● **WHAT TO WORK ON**
Restate word for word the lines that run from the one containing "Sermons (188, 1929)" to the last line of the data, both ends included.

● **MATERIAL SUPPLIED**
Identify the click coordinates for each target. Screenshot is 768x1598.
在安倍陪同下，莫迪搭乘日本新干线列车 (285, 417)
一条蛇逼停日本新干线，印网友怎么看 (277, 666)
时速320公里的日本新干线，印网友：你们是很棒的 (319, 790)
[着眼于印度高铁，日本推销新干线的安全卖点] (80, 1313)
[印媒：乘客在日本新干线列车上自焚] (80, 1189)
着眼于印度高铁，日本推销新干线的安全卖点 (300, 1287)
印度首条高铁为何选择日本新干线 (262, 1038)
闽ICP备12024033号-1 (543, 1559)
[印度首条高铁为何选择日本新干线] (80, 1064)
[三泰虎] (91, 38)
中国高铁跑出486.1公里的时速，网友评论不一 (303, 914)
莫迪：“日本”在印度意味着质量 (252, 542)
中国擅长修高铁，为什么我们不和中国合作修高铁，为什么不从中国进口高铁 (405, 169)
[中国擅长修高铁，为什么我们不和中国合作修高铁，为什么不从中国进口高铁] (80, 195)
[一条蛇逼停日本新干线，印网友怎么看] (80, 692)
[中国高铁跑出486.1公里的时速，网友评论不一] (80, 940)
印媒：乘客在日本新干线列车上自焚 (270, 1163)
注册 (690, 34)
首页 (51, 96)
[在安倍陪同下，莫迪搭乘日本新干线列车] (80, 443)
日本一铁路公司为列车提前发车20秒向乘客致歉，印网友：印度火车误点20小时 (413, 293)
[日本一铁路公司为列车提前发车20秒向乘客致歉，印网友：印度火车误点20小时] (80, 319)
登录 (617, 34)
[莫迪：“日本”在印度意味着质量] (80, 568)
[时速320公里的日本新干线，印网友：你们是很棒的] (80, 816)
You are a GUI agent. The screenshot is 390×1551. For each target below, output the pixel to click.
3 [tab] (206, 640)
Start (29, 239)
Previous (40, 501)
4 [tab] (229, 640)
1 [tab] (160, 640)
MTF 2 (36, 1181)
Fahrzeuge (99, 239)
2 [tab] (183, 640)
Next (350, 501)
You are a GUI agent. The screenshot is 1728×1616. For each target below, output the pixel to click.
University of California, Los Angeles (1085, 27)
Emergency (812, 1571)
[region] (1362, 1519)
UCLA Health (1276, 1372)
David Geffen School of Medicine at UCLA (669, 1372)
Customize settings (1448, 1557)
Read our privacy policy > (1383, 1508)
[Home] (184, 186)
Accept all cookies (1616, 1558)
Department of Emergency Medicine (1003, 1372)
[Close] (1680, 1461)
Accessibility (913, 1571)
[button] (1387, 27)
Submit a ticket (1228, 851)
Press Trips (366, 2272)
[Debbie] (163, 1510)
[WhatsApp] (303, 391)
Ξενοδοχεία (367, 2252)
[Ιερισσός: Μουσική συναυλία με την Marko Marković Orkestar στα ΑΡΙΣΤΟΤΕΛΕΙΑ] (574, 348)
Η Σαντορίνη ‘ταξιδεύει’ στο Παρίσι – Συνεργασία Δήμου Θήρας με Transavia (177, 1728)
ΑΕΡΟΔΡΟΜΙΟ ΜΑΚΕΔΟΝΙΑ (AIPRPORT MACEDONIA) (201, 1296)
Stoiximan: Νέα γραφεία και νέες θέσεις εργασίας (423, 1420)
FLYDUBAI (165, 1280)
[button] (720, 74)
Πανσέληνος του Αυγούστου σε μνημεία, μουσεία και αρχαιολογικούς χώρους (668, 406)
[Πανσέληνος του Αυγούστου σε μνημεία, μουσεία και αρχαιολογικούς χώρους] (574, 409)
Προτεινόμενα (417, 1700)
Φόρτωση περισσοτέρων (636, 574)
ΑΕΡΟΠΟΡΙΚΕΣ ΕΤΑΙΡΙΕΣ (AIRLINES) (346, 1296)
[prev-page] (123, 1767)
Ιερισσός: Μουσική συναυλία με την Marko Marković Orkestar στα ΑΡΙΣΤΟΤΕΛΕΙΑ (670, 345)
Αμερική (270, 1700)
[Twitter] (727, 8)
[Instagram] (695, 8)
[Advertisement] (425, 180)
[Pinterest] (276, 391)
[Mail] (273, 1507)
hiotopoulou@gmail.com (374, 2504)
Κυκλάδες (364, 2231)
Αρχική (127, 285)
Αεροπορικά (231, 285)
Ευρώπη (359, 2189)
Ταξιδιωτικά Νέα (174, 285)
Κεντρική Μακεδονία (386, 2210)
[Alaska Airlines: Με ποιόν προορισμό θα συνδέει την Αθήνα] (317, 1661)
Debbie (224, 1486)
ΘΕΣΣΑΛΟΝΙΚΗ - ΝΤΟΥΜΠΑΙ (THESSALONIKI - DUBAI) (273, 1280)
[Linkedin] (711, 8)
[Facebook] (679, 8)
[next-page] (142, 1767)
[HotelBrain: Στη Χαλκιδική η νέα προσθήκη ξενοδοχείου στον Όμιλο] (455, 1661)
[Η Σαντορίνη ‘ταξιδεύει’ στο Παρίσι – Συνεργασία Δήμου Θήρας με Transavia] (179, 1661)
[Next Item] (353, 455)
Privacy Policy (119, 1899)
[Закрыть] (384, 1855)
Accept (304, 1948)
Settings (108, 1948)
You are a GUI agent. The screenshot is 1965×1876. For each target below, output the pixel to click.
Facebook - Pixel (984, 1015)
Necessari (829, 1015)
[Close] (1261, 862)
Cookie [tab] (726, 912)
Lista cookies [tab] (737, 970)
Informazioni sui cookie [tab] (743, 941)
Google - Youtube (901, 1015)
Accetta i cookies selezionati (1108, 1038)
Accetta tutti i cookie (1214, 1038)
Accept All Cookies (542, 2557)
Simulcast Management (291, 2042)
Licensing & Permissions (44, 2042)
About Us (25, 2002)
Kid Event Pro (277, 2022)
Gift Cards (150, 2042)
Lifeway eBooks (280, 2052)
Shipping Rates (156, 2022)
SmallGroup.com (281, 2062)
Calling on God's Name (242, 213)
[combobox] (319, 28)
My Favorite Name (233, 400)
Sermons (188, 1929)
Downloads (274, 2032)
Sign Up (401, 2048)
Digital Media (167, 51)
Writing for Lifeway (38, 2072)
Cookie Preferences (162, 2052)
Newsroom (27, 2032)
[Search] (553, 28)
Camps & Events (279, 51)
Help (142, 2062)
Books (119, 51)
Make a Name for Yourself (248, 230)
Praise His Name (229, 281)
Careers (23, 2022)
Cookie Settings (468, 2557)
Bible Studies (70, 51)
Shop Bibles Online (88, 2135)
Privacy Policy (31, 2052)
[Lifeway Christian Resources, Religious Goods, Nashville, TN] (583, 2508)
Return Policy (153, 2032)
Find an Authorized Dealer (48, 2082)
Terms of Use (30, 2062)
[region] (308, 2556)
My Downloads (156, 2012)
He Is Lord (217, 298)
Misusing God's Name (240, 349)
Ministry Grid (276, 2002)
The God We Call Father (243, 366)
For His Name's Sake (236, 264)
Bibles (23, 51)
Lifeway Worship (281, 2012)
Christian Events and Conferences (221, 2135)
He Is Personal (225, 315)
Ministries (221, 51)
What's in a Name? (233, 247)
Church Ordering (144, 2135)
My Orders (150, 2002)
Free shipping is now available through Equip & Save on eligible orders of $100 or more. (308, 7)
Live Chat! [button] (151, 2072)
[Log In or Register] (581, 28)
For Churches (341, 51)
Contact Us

● **RESULT BELOW**
Sermons (188, 1929)
Downloads (274, 2032)
Sign Up (401, 2048)
Digital Media (167, 51)
Writing for Lifeway (38, 2072)
Cookie Preferences (162, 2052)
Newsroom (27, 2032)
[Search] (553, 28)
Camps & Events (279, 51)
Help (142, 2062)
Books (119, 51)
Make a Name for Yourself (248, 230)
Praise His Name (229, 281)
Careers (23, 2022)
Cookie Settings (468, 2557)
Bible Studies (70, 51)
Shop Bibles Online (88, 2135)
Privacy Policy (31, 2052)
[Lifeway Christian Resources, Religious Goods, Nashville, TN] (583, 2508)
Return Policy (153, 2032)
Find an Authorized Dealer (48, 2082)
Terms of Use (30, 2062)
[region] (308, 2556)
My Downloads (156, 2012)
He Is Lord (217, 298)
Misusing God's Name (240, 349)
Ministry Grid (276, 2002)
The God We Call Father (243, 366)
For His Name's Sake (236, 264)
Bibles (23, 51)
Lifeway Worship (281, 2012)
Christian Events and Conferences (221, 2135)
He Is Personal (225, 315)
Ministries (221, 51)
What's in a Name? (233, 247)
Church Ordering (144, 2135)
My Orders (150, 2002)
Free shipping is now available through Equip & Save on eligible orders of $100 or more. (308, 7)
Live Chat! [button] (151, 2072)
[Log In or Register] (581, 28)
For Churches (341, 51)
Contact Us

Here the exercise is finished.